The time range from 60 to 150 ns was chosen to analyze the results of the molecular dynamics modeling, since, during the first 60 ns, the positions of the atoms of ligand and the main chain of protein were aligned relative to each other. A water bridge between the oxygen atom of compound 2 and Lys314 persisted for 94% of the analyzed time (Figure 8). The water–bridge contact between the nitrogen atom in the pyridine fragment and Lys281 lasted for 50% of the time analyzed. The interaction of π-cation with Lys28 was observed for 36% of the simulation time.
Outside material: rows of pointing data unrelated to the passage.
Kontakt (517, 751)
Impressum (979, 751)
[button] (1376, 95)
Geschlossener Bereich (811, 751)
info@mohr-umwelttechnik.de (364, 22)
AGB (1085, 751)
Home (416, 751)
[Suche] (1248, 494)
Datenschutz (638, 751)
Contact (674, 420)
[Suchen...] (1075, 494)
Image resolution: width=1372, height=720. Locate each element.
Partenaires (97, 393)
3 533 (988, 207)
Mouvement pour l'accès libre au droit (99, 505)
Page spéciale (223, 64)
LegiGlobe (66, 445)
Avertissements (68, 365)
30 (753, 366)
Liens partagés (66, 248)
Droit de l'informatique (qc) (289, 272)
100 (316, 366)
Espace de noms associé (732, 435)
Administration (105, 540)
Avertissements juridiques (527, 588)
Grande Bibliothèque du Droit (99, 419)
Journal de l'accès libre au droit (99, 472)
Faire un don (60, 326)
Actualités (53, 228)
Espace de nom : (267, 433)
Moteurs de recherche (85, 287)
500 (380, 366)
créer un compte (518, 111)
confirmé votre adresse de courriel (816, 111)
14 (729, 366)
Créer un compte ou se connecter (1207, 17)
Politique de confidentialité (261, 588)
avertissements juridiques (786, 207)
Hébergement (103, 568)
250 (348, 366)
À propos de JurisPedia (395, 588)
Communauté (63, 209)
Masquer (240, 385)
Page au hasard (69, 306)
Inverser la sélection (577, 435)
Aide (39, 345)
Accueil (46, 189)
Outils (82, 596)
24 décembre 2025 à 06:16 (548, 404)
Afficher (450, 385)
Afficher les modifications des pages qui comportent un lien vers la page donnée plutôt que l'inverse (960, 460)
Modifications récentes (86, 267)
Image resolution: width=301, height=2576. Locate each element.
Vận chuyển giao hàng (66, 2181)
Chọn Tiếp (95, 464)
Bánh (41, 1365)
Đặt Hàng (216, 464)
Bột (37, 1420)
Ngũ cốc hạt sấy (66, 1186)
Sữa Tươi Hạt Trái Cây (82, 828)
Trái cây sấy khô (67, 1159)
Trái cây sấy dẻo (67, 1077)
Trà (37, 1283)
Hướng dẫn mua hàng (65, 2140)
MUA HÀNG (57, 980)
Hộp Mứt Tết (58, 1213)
Thus, a combined analysis of the results of molecular modeling and biological testing allows us to conclude that the antiviral activity of compounds containing an adamantane fragment may be associated with an effect on the phospholipase activity of the viral protein p37.

4. Conclusions

Thus, in the present work, the derivatives based on 1-aminoadamantane and rimantadine were synthesized. For two heterocyclic derivatives 5 and 7, a single-crystal X-ray diffraction study confirmed the structure, showing that the corresponding molecules in the crystalline state exist as E-isomers relative to the N1=C13 bond in the imine fragment. All synthesized agents were investigated as inhibitors of orthopoxviruses. It was shown that compounds 2, 4 and 12 exhibited the highest activity, and the highest selectivity index, which is responsible for the efficiency and safety of a drug, was observed for the isonicotinic acid amide based on 1-aminoadamantane. The pharmacophoric analysis of the synthesized agents showed that compounds 1, 2, and 12, which exhibit activity against VACV, have a pharmacophoric profile similar to tecovirimat and therefore can be considered inhibitors of the phospholipase activity of the membrane protein p37. To evaluate the stability of the ligand–protein complex and the influence of the ligand on the side chains of the amino acid residues located at the binding site of the p37 protein, molecular dynamics simulations were carried out for the complex of agent 2 and the p37 protein. It was predicted that compound 2 is located in the region of the phospholipase domain of p37 and does not diffuse in the solvent during the entire simulation time, which allows us to conclude that the antiviral activity of compounds containing an adamantane fragment may be associated with an effect on the phospholipase activity of the viral protein p37.